In the same section, Thus, despite the ability of covariance analysis to nearly match the DivS model in > terms of model performance (Figure 2E), it could not uncover the divisive interaction between > excitation and suppression (Figure 2G).

That's not the point of STC analysis, it only acts to find the relevant subspace. A second step would define the nonlinear mapping from subspace to response, either preserving the full 2-D nonlinearity, which would be the optimal solution, or simplifying the 2-D nonlinearity to a more biological combination of 1-D pathways.

It seems what the analysis of Figure 2E has done was to use the eigenvectors as filters for subsequent 1-D nonlinearities. That doesn't make any sense, the ideal 1-D nonlinearities have to lie in the 2-D subspace, but the 1-D nonlinearities don't have to be the eigenvectors, or even be orthogonal. This is not part of a standard STC analysis, and there is no reason to suspect that this would work.

The point of my request to state the relationship between the DivS model and STC analysis was not to pit STC analysis against the DivS model, because they should yield equivalent results as the stimulus subspace, and that's as far as STC analysis goes. It was so say that STC analysis will find the equivalent subspace as the DivS model, and that the DivS model provides a way to simplify the nonlinear mapping.

Discussion section, paragraph two. The presence of nonlinearities that are fit to data in the context of multiplicative >interactions distinguishes this model from multi-linear models (two linear terms multiplying) >(Ahrens et al., 2008a; Williamson et al., 2016), as well as more generalized LN models such as >those associated with spike- triggered covariance.

This isn't clear, STC only identifies the subspace, and then multiplicative interactions can be identified within that subspace.

5) Circuit mechanisms underlying divisive suppression.

It is appropriate to discuss the possibility that inhibition does play a role in adaptation, but the authors have to mention the previous literature that says that inhibition isn't needed for contrast adaptation (Brown & Masland, 2001; Manookin & Demb, 2006).

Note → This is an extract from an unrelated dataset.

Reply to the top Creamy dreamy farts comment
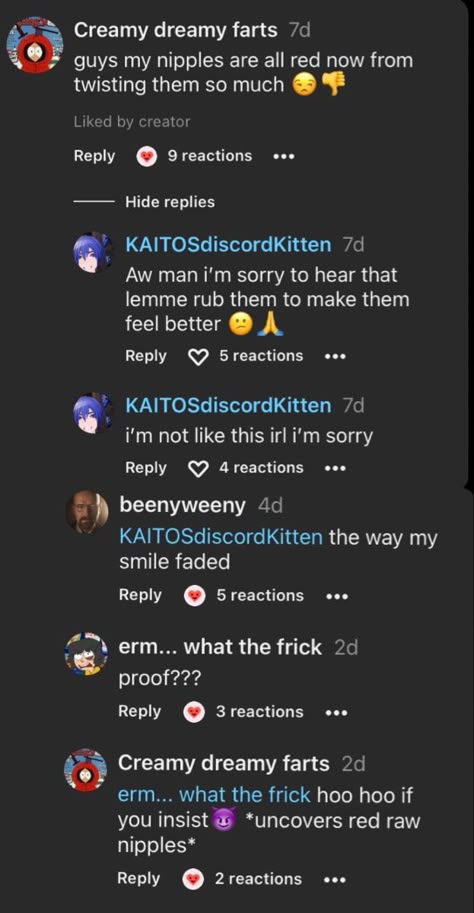474x913 pixels. click(x=94, y=156)
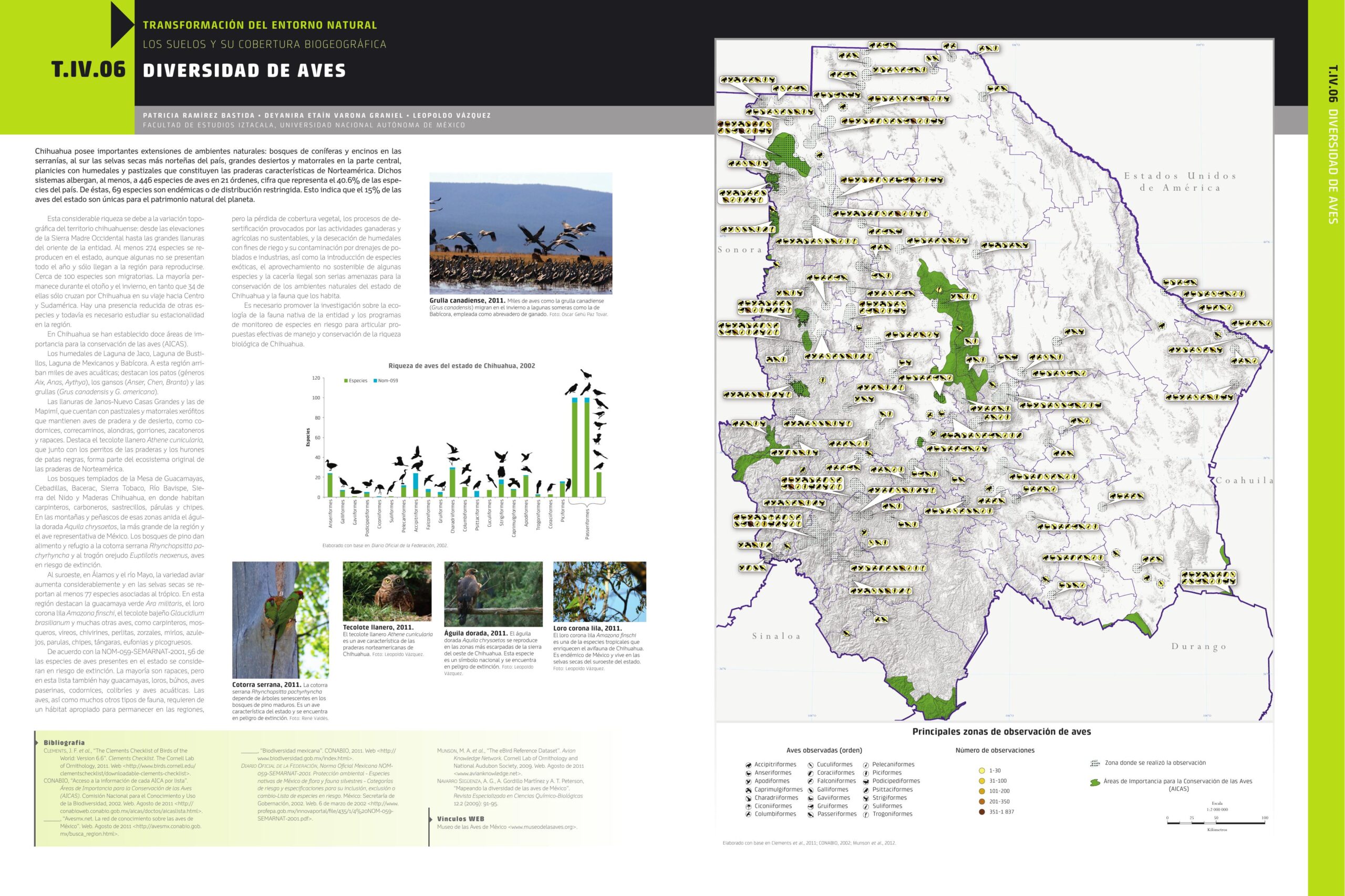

This is in their favor to do so, because they point out that their model suggests an unexpected mechanism for contrast adaptation.

There is another point that the author's may wish to mention that supports their argument. As they mention, On-α cells are more linear with a high spontaneous firing rate. Depression models rely on there being a change in the average level of synapse activation with contrast. With a linear cell, the average input to the synapse doesn't change much with contrast, and thus a change in the level of depression may not occur. Thus, inhibition from a modulatory pathway may be needed to create contrast adaptation for a more linear cell.

6) Meaning of Divisive Suppression. The authors use the term divisive suppression to apply both to one pathway modulating another (the usual term), and to any change in gain as might occur from synaptic depression. This second use is strange, if that's true, then the finding of divisive suppression isn't new, they have just called gain control something else.

The potential new concept is that the effect is better modeled by one pathway modulating the other. This is actually an old concept, (Victor) and has since been replaced by one where a second pathway is not necessary, namely synaptic depression. But the new result would be that the older concept of modulation works better, especially when one considers the spatial stimulus. To make this comparison and state this conclusion, it makes more sense to restrict 'divisive suppression' to mean modulation, and thus the question becomes one of Suppression vs. Depression, rather than saying depression is one type of suppression.